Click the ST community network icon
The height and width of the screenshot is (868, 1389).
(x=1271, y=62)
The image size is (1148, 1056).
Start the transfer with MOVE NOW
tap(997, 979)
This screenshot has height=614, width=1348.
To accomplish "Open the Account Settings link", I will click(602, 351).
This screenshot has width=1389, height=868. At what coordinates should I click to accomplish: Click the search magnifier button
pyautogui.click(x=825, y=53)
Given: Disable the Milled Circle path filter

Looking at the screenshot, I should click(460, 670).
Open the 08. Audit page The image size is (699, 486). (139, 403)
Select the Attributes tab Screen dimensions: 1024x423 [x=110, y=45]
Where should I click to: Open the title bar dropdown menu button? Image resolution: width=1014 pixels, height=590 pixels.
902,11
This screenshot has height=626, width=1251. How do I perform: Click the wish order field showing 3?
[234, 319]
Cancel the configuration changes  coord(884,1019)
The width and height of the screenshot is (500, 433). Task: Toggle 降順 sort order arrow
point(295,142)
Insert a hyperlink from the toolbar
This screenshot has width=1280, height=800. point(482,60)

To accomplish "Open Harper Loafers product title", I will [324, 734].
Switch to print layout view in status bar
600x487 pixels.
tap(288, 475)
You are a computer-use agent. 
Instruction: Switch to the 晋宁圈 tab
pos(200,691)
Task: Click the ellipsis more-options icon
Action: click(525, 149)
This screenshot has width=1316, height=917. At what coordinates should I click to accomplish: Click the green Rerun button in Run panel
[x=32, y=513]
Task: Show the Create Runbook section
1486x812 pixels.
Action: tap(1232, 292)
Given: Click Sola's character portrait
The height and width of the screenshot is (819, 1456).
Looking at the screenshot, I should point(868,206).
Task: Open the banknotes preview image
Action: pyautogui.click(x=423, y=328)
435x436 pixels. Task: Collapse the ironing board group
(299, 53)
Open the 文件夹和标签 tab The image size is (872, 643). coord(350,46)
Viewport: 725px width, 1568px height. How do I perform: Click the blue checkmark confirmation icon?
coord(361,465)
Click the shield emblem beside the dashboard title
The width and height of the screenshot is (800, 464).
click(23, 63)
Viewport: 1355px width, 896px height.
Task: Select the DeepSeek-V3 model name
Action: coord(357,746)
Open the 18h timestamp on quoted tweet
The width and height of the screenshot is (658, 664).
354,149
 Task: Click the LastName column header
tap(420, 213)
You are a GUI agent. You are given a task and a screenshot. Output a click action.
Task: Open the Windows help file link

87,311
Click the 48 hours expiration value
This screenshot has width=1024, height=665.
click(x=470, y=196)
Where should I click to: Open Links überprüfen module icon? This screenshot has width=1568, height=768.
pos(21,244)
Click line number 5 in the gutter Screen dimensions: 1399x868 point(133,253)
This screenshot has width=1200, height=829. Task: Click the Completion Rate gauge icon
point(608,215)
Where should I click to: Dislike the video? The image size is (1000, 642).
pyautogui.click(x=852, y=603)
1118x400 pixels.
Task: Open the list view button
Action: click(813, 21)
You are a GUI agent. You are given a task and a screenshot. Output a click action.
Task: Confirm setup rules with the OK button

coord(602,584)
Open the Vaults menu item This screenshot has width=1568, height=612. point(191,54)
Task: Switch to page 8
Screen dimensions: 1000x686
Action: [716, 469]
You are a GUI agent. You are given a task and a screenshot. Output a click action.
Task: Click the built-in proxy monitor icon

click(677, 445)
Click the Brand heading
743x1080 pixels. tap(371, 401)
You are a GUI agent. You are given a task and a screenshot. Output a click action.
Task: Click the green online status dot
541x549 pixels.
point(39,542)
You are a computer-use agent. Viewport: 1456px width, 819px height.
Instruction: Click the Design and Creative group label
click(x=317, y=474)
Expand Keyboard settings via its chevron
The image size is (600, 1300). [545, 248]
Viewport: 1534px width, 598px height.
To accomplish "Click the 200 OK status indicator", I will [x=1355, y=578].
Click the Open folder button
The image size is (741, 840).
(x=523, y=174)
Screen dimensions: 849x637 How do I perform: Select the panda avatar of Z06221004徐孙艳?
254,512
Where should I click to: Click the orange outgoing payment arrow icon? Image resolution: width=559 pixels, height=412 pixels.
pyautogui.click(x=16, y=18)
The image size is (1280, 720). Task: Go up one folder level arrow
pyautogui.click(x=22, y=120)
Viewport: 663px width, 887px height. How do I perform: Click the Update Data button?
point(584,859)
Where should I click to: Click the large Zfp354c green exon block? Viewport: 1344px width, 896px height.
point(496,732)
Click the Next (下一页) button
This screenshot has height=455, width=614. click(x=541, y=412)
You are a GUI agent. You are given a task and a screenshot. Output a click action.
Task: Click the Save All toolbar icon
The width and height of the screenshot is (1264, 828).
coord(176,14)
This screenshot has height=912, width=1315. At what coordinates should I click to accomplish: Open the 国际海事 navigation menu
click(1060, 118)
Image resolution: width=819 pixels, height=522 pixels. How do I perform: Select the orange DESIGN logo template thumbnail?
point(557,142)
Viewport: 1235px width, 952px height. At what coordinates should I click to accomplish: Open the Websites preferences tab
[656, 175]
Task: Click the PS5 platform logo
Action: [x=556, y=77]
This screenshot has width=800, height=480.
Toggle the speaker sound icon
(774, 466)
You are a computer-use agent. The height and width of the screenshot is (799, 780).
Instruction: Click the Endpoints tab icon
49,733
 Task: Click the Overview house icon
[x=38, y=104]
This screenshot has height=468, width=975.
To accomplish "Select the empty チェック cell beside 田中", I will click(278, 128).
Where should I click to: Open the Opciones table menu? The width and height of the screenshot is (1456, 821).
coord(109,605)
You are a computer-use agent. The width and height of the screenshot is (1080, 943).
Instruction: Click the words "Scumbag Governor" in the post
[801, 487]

[Job] Update the items above by changing every "computer-use agent" to "desktop assistant" and leaving everything else as it is.

[Solution for this problem]
Click the ST community network icon
The height and width of the screenshot is (868, 1389).
(x=1271, y=62)
The image size is (1148, 1056).
Start the transfer with MOVE NOW
tap(997, 979)
This screenshot has height=614, width=1348.
To accomplish "Open the Account Settings link", I will click(602, 351).
This screenshot has width=1389, height=868. At what coordinates should I click to accomplish: Click the search magnifier button
pyautogui.click(x=825, y=53)
Given: Disable the Milled Circle path filter

Looking at the screenshot, I should click(460, 670).
Open the 08. Audit page The image size is (699, 486). (139, 403)
Select the Attributes tab Screen dimensions: 1024x423 [x=110, y=45]
Where should I click to: Open the title bar dropdown menu button? Image resolution: width=1014 pixels, height=590 pixels.
902,11
This screenshot has height=626, width=1251. How do I perform: Click the wish order field showing 3?
[234, 319]
Cancel the configuration changes  coord(884,1019)
The width and height of the screenshot is (500, 433). Task: Toggle 降順 sort order arrow
point(295,142)
Insert a hyperlink from the toolbar
This screenshot has width=1280, height=800. point(482,60)

To accomplish "Open Harper Loafers product title", I will [324, 734].
Switch to print layout view in status bar
600x487 pixels.
tap(288, 475)
You are a desktop assistant. 
Instruction: Switch to the 晋宁圈 tab
pos(200,691)
Task: Click the ellipsis more-options icon
Action: click(525, 149)
This screenshot has width=1316, height=917. At what coordinates should I click to accomplish: Click the green Rerun button in Run panel
[x=32, y=513]
Task: Show the Create Runbook section
1486x812 pixels.
Action: tap(1232, 292)
Given: Click Sola's character portrait
The height and width of the screenshot is (819, 1456).
Looking at the screenshot, I should point(868,206).
Task: Open the banknotes preview image
Action: pyautogui.click(x=423, y=328)
435x436 pixels. Task: Collapse the ironing board group
(299, 53)
Open the 文件夹和标签 tab The image size is (872, 643). coord(350,46)
Viewport: 725px width, 1568px height. How do I perform: Click the blue checkmark confirmation icon?
coord(361,465)
Click the shield emblem beside the dashboard title
The width and height of the screenshot is (800, 464).
click(23, 63)
Viewport: 1355px width, 896px height.
Task: Select the DeepSeek-V3 model name
Action: coord(357,746)
Open the 18h timestamp on quoted tweet
The width and height of the screenshot is (658, 664).
354,149
 Task: Click the LastName column header
tap(420, 213)
You are a GUI agent. You are given a task and a screenshot. Output a click action.
Task: Open the Windows help file link

87,311
Click the 48 hours expiration value
This screenshot has width=1024, height=665.
click(x=470, y=196)
Where should I click to: Open Links überprüfen module icon? This screenshot has width=1568, height=768.
pos(21,244)
Click line number 5 in the gutter Screen dimensions: 1399x868 point(133,253)
This screenshot has width=1200, height=829. Task: Click the Completion Rate gauge icon
point(608,215)
Where should I click to: Dislike the video? The image size is (1000, 642).
pyautogui.click(x=852, y=603)
1118x400 pixels.
Task: Open the list view button
Action: click(813, 21)
You are a GUI agent. You are given a task and a screenshot. Output a click action.
Task: Confirm setup rules with the OK button

coord(602,584)
Open the Vaults menu item This screenshot has width=1568, height=612. point(191,54)
Task: Switch to page 8
Screen dimensions: 1000x686
Action: [716, 469]
You are a GUI agent. You are given a task and a screenshot. Output a click action.
Task: Click the built-in proxy monitor icon

click(677, 445)
Click the Brand heading
743x1080 pixels. tap(371, 401)
You are a GUI agent. You are given a task and a screenshot. Output a click action.
Task: Click the green online status dot
541x549 pixels.
point(39,542)
You are a desktop assistant. Viewport: 1456px width, 819px height.
Instruction: Click the Design and Creative group label
click(x=317, y=474)
Expand Keyboard settings via its chevron
The image size is (600, 1300). [545, 248]
Viewport: 1534px width, 598px height.
To accomplish "Click the 200 OK status indicator", I will [x=1355, y=578].
Click the Open folder button
The image size is (741, 840).
(x=523, y=174)
Screen dimensions: 849x637 How do I perform: Select the panda avatar of Z06221004徐孙艳?
254,512
Where should I click to: Click the orange outgoing payment arrow icon? Image resolution: width=559 pixels, height=412 pixels.
pyautogui.click(x=16, y=18)
The image size is (1280, 720). Task: Go up one folder level arrow
pyautogui.click(x=22, y=120)
Viewport: 663px width, 887px height. How do I perform: Click the Update Data button?
point(584,859)
Where should I click to: Click the large Zfp354c green exon block? Viewport: 1344px width, 896px height.
point(496,732)
Click the Next (下一页) button
This screenshot has height=455, width=614. click(x=541, y=412)
You are a GUI agent. You are given a task and a screenshot. Output a click action.
Task: Click the Save All toolbar icon
The width and height of the screenshot is (1264, 828).
coord(176,14)
This screenshot has height=912, width=1315. At what coordinates should I click to accomplish: Open the 国际海事 navigation menu
click(1060, 118)
Image resolution: width=819 pixels, height=522 pixels. How do I perform: Select the orange DESIGN logo template thumbnail?
point(557,142)
Viewport: 1235px width, 952px height. At what coordinates should I click to accomplish: Open the Websites preferences tab
[656, 175]
Task: Click the PS5 platform logo
Action: [x=556, y=77]
This screenshot has width=800, height=480.
Toggle the speaker sound icon
(774, 466)
You are a desktop assistant. The height and width of the screenshot is (799, 780).
Instruction: Click the Endpoints tab icon
49,733
 Task: Click the Overview house icon
[x=38, y=104]
This screenshot has height=468, width=975.
To accomplish "Select the empty チェック cell beside 田中", I will click(278, 128).
Where should I click to: Open the Opciones table menu? The width and height of the screenshot is (1456, 821).
coord(109,605)
You are a desktop assistant. The width and height of the screenshot is (1080, 943).
Instruction: Click the words "Scumbag Governor" in the post
[801, 487]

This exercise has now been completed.